Trend tags: Mobility

New cities, no cars

Did you know your car sits outside, idle and losing value, for 96% of its life? It’s a sobering thought, given how much it costs to run, and all the hidden costs to the community or environment. Given that most cities are full of cars, what would they look like without cars?

A few nifty expressions describe this post-car environment: ‘mobility-as-service’, ‘mobility providers’, ‘new mobility’. The question is not so much what you own to get around, but all the different methods you might use to do it, depending on the need. It does not involve owning anything. The city of the future is full of services for the city dweller, not things.
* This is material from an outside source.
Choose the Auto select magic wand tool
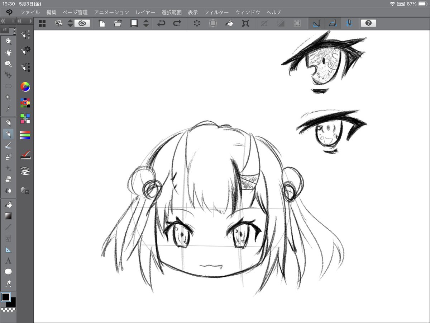 8,97
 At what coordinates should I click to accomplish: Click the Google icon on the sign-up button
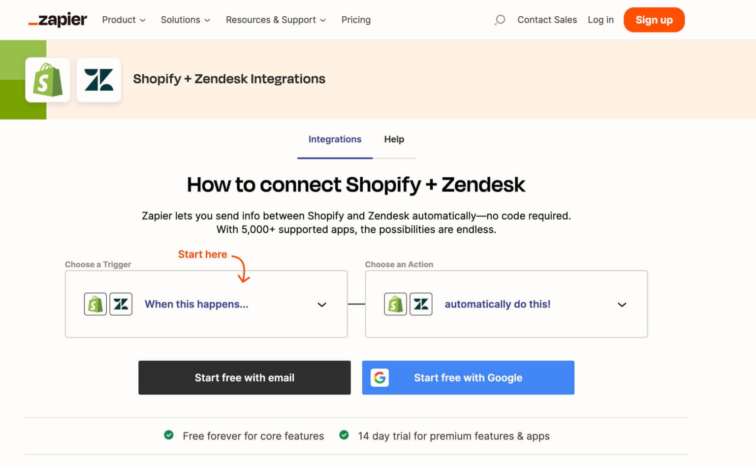(x=379, y=377)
One example is Lyon. This is a city full of bicycles, thanks to its decade-old Velo’v bike-sharing scheme. According to Gilles Vesco, “Digital information is the fuel of mobility… [maybe even] 50% of mobility”. This is why, in a sense, the smartphone is the way to ‘mobility-as-service’. Lyon encourages cycling, electric cars and ride-sharing and, as a result, the number of cars has dropped 20% in the last decade, even without a congestion charge. Car parks alongside Lyon’s two rivers have now gone, replaced by human parks. Who would have thought?

Another example is Central London, which has seen a 30% drop in traffic in the past 10 years. Certain suburbs, like Waltham Forest and Hackney, are proud of their achievements in reducing car use. Hackney, which calls itself the greenest Council, has 90% of developments underway that include no provision for cars (but must be no more than 3 minutes’ walk from a car-sharing bay). Already, more than 15% of residents commute to work by bike and 65% of households do not own a car.

Another buzzword, ‘agglomeration’, is at work in Helsinki because of a projected 50% increase in population by 2050. This means mainly highrise building, key arteries into the city replaced by boulevards, and lots of cycle lines. People will not need a car: everything they do need will be close by on foot or by public transport.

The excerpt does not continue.